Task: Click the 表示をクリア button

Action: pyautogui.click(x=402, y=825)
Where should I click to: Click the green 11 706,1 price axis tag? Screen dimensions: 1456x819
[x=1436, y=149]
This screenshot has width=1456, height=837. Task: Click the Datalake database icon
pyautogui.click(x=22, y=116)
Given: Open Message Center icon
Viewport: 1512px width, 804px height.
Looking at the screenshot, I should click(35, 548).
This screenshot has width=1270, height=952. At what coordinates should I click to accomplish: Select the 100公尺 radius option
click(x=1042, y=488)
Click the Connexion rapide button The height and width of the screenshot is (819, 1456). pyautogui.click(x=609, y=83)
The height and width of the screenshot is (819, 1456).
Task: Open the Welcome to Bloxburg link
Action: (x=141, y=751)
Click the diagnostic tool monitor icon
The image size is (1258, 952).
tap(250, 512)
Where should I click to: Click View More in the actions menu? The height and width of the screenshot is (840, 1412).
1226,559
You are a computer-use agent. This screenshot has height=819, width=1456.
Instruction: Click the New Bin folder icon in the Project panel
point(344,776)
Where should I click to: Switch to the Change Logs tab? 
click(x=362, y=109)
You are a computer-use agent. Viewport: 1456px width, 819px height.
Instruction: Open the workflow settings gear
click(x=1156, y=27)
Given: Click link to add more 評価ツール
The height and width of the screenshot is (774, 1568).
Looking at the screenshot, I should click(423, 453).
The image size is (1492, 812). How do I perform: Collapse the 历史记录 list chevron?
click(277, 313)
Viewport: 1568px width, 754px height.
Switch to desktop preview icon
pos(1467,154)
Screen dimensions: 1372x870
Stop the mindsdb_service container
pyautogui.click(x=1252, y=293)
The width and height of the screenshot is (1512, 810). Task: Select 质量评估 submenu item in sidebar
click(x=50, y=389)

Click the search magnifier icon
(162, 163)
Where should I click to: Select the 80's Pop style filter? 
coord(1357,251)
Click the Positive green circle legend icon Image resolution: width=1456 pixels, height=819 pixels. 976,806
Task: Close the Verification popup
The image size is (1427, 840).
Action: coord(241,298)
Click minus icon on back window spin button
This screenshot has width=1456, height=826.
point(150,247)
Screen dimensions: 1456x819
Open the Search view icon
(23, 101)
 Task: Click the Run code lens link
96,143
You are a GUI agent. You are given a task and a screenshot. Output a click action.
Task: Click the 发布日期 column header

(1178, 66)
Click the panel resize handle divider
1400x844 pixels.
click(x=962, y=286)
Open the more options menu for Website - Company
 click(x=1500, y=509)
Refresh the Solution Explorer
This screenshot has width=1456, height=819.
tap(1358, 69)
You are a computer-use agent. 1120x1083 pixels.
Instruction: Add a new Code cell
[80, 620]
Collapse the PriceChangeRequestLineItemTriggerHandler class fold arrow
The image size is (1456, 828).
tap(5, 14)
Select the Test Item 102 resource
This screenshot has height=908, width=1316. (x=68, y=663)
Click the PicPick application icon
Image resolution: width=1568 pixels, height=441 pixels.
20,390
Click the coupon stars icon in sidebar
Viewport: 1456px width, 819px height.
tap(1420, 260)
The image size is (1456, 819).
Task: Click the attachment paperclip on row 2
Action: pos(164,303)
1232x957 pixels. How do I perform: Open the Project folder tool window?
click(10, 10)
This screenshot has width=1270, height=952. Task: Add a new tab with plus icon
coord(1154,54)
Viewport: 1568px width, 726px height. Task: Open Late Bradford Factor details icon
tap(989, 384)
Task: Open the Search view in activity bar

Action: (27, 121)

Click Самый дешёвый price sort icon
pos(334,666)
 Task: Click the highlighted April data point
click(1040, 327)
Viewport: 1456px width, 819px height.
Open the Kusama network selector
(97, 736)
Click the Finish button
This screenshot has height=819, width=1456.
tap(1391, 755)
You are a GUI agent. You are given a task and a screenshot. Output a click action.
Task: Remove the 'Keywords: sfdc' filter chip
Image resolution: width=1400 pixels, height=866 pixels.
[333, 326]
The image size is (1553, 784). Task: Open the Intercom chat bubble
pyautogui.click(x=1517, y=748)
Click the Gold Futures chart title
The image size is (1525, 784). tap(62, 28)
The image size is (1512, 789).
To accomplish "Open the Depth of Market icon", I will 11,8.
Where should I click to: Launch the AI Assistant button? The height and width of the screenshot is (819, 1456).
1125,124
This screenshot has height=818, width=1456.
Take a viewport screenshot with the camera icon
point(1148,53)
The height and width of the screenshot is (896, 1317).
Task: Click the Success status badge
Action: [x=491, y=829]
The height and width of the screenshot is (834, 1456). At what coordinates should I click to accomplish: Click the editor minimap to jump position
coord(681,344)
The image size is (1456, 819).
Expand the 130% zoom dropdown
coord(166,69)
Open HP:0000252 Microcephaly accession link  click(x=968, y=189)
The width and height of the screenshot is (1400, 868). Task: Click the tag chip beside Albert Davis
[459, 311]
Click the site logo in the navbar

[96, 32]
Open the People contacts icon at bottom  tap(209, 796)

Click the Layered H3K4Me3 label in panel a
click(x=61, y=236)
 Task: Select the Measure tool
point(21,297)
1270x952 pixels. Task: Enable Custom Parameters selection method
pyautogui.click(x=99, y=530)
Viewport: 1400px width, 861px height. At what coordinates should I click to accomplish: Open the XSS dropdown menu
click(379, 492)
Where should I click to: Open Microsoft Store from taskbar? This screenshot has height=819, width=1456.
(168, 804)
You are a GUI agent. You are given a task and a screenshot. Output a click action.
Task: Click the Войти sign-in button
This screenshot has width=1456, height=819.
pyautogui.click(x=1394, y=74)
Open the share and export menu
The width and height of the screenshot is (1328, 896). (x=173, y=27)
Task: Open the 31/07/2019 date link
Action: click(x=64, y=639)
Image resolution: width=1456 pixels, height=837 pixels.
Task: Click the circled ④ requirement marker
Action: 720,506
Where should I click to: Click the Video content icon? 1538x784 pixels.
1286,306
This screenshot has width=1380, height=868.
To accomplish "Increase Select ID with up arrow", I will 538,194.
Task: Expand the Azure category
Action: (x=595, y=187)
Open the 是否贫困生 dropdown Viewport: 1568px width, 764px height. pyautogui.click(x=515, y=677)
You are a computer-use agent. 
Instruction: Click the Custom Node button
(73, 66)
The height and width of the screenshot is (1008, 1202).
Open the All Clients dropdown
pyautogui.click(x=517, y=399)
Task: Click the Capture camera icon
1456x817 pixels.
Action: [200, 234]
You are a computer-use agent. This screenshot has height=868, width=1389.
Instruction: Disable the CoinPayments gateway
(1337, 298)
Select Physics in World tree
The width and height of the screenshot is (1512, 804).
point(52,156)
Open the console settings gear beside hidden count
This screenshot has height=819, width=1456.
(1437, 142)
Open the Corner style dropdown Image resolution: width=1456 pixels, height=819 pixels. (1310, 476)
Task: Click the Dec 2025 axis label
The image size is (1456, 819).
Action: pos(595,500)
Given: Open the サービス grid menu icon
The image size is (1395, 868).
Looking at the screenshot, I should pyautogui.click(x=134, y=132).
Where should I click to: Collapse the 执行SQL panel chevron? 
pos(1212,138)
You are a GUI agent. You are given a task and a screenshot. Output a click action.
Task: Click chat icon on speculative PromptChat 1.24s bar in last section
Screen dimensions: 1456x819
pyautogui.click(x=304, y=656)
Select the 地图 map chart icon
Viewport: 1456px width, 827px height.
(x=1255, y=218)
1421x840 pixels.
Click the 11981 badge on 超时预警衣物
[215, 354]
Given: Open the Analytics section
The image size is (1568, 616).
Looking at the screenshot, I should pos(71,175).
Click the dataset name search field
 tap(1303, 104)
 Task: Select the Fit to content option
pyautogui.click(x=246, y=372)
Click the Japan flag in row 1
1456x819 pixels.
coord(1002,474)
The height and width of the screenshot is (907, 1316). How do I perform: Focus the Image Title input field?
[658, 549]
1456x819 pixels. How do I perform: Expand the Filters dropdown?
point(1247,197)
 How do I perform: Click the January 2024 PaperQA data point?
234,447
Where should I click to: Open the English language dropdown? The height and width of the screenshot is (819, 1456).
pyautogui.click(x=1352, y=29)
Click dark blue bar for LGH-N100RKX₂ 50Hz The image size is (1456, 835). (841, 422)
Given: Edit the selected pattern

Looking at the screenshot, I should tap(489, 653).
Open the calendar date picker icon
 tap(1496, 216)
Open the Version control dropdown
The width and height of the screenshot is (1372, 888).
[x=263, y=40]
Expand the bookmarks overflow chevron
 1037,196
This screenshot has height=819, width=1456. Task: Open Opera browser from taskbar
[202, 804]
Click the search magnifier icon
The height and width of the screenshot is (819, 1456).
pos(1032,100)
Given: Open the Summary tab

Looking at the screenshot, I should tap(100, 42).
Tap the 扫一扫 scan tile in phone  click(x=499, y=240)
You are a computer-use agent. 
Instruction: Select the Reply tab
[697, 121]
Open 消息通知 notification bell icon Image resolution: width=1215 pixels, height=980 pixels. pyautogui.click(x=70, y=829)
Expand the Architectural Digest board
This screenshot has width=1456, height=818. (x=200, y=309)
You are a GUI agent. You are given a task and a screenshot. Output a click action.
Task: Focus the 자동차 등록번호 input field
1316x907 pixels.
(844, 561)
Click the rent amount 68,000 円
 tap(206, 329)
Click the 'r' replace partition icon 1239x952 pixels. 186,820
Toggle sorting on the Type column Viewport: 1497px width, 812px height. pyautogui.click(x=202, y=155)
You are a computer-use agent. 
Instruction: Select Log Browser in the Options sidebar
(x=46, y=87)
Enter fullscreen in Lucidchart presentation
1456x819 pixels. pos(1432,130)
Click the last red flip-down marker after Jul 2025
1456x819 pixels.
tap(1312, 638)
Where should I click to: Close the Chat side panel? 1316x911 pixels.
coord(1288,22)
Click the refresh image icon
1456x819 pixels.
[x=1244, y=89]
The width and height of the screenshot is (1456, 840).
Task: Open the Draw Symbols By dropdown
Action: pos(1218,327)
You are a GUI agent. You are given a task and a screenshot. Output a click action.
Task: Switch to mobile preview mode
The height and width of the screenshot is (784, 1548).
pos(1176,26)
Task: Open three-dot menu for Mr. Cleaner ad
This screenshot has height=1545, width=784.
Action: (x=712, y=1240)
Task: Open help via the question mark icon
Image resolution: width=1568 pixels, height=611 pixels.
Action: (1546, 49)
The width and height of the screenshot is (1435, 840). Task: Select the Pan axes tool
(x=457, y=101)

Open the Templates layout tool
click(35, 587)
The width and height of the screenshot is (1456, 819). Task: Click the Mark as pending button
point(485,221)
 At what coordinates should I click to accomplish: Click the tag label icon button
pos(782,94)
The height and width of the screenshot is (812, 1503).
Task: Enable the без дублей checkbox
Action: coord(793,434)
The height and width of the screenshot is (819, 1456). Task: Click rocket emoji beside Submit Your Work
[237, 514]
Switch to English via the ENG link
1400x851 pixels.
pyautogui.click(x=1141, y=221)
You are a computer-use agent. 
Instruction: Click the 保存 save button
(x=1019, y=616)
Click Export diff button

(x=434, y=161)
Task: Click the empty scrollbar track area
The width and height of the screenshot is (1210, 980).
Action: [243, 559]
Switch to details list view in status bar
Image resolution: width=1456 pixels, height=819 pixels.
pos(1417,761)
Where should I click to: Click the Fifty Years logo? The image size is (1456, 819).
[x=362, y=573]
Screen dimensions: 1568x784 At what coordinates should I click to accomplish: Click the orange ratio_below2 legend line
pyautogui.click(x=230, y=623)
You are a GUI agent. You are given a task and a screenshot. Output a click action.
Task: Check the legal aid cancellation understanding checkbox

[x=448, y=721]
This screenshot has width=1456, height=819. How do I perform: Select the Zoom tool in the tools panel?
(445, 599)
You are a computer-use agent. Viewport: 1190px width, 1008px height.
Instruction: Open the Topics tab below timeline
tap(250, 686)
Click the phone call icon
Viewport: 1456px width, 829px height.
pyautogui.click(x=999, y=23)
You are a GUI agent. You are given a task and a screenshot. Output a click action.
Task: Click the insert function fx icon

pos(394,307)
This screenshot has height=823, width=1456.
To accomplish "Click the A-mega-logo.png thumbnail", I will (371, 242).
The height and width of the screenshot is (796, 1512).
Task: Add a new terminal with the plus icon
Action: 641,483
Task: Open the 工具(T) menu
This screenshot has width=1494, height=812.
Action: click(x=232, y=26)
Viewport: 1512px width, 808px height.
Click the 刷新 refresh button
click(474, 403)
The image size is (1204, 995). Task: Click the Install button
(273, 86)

Work item: Scan the data above and copy every line with "section" in it.

Task result:
Task: Click chat icon on speculative PromptChat 1.24s bar in last section
Given: Open the Analytics section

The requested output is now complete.